> [MATERIAL SUPPLIED]:
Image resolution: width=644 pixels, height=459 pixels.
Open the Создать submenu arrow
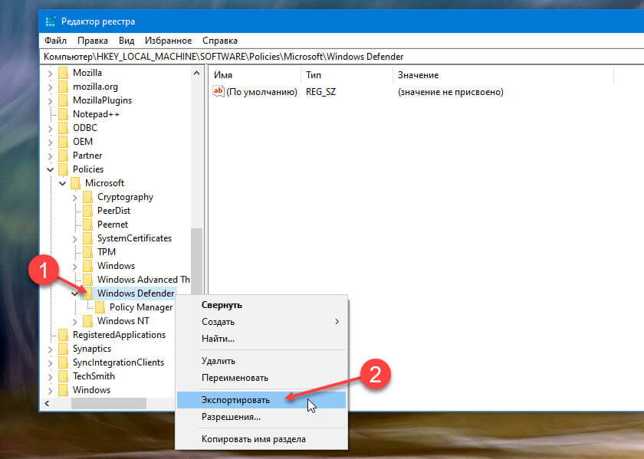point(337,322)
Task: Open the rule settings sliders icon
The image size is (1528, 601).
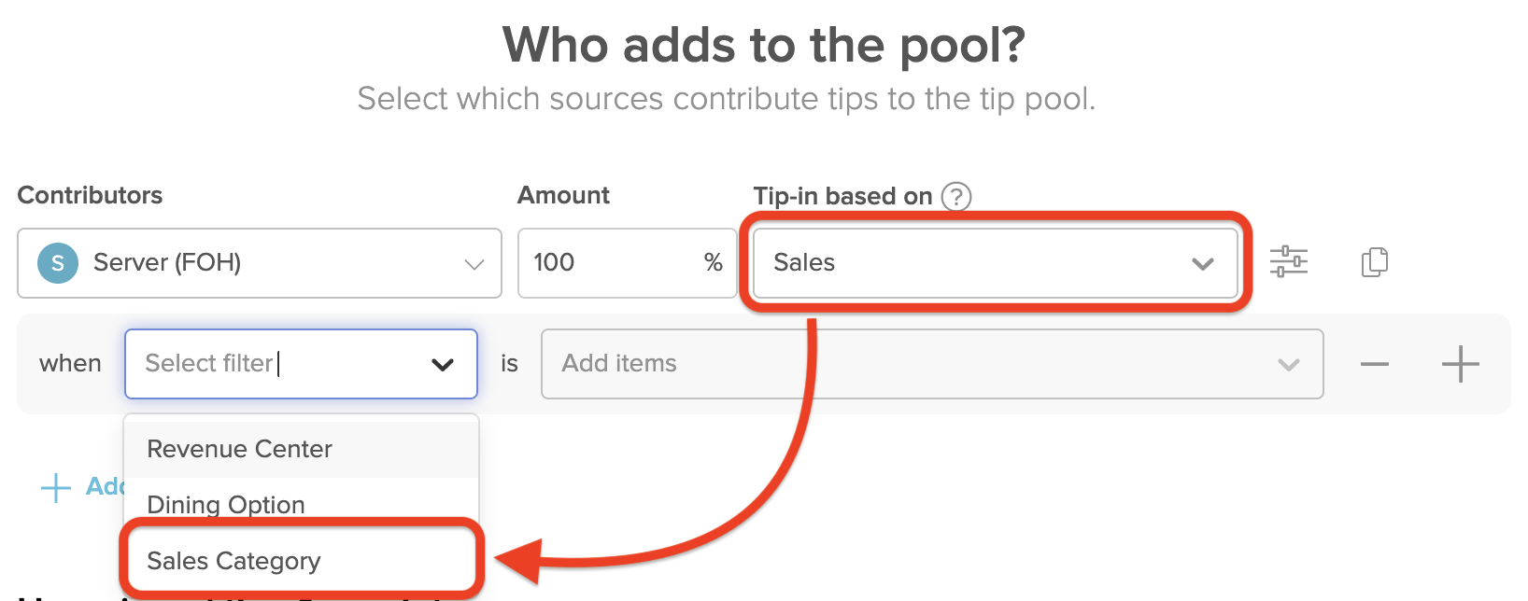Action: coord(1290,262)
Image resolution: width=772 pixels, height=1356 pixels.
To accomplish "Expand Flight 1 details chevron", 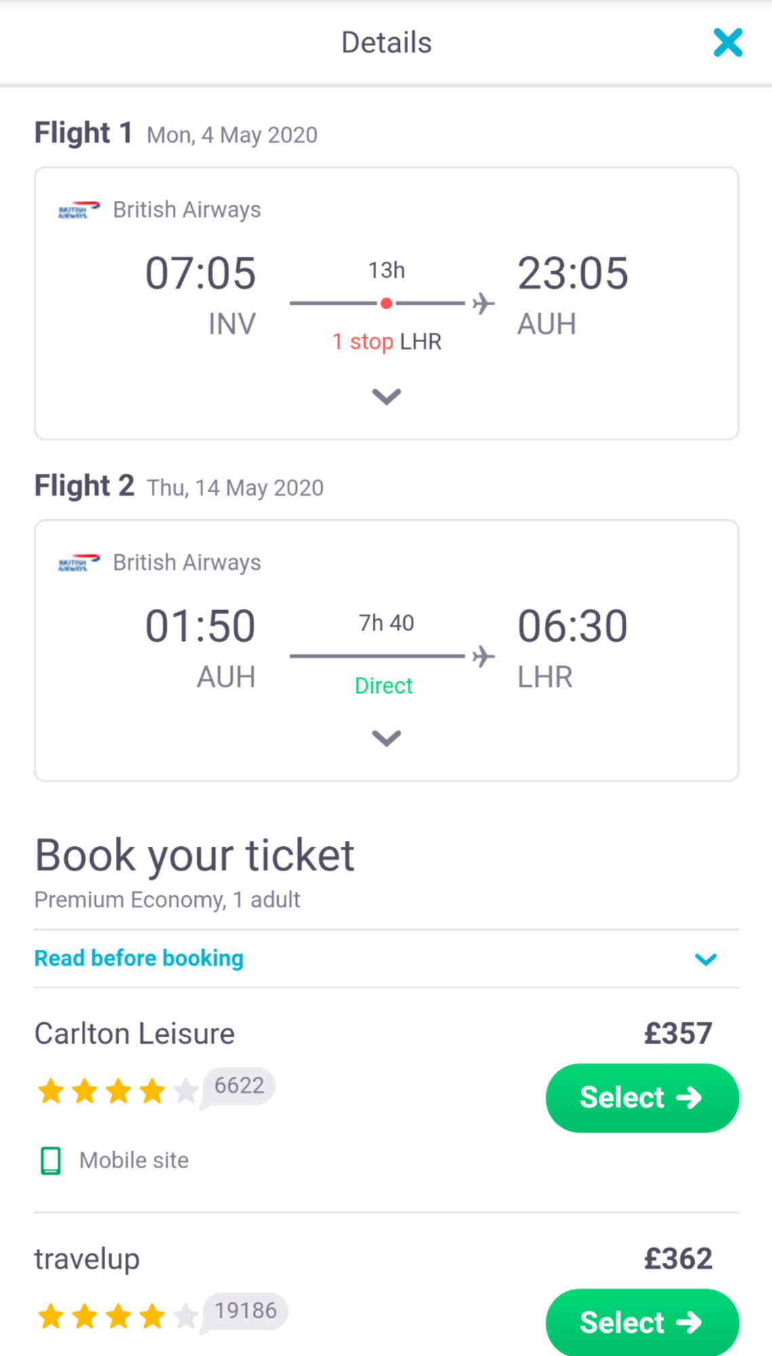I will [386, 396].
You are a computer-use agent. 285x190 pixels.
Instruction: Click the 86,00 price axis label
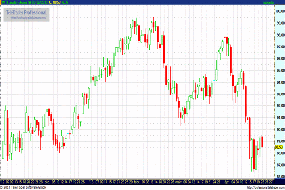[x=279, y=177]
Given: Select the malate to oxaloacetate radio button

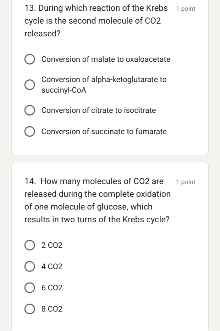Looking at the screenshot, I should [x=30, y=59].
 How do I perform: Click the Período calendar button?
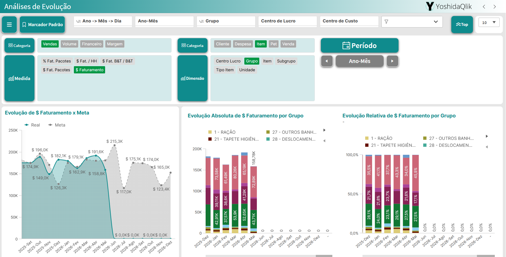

> [EXERCISE INSTRUCTIONS]:
Beginning with the line that contains "Given: Select the" and ending with the last line of the data above, output those lines exactly and nothing more, without any pictures.

> [RESPONSE]:
Given: Select the malate to oxaloacetate radio button

Looking at the screenshot, I should [x=30, y=59].
 How do I perform: Click the Período calendar button?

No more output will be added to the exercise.